What is asked:
Present every line of the entries below as a numbered list, omitting the blank lines.

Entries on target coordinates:

"""

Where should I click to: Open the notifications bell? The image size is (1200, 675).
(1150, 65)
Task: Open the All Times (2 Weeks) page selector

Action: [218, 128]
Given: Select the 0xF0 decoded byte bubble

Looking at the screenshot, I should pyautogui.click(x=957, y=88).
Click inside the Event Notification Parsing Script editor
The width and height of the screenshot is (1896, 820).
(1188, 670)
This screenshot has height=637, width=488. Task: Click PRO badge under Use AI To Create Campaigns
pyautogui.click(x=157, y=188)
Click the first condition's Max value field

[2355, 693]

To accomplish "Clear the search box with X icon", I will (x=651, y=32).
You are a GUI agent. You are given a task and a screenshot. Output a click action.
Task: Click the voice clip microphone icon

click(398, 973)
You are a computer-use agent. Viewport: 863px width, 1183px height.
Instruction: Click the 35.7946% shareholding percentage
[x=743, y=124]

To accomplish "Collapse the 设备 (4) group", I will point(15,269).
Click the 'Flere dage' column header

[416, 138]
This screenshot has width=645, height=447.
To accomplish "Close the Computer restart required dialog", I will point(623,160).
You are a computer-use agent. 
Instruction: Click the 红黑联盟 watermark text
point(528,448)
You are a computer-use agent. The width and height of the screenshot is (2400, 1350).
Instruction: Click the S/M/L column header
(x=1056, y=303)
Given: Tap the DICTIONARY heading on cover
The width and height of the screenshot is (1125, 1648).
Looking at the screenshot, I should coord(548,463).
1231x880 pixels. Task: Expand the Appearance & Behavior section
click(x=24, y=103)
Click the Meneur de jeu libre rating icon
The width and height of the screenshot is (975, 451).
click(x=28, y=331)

"""

Answer to the exercise:
1. Where should I click to: Open the notifications bell? The image size is (1200, 675).
2. (1150, 65)
3. Task: Open the All Times (2 Weeks) page selector
4. Action: [218, 128]
5. Given: Select the 0xF0 decoded byte bubble
6. Looking at the screenshot, I should pyautogui.click(x=957, y=88).
7. Click inside the Event Notification Parsing Script editor
8. The width and height of the screenshot is (1896, 820).
9. (1188, 670)
10. This screenshot has height=637, width=488. Task: Click PRO badge under Use AI To Create Campaigns
11. pyautogui.click(x=157, y=188)
12. Click the first condition's Max value field
13. [2355, 693]
14. To accomplish "Clear the search box with X icon", I will (x=651, y=32).
15. You are a GUI agent. You are given a task and a screenshot. Output a click action.
16. Task: Click the voice clip microphone icon
17. click(398, 973)
18. You are a computer-use agent. Viewport: 863px width, 1183px height.
19. Instruction: Click the 35.7946% shareholding percentage
20. [x=743, y=124]
21. To accomplish "Collapse the 设备 (4) group", I will point(15,269).
22. Click the 'Flere dage' column header
23. [416, 138]
24. This screenshot has width=645, height=447.
25. To accomplish "Close the Computer restart required dialog", I will point(623,160).
26. You are a computer-use agent. 
27. Instruction: Click the 红黑联盟 watermark text
28. point(528,448)
29. You are a computer-use agent. The width and height of the screenshot is (2400, 1350).
30. Instruction: Click the S/M/L column header
31. (x=1056, y=303)
32. Given: Tap the DICTIONARY heading on cover
33. The width and height of the screenshot is (1125, 1648).
34. Looking at the screenshot, I should coord(548,463).
35. 1231x880 pixels. Task: Expand the Appearance & Behavior section
36. click(x=24, y=103)
37. Click the Meneur de jeu libre rating icon
38. The width and height of the screenshot is (975, 451).
39. click(x=28, y=331)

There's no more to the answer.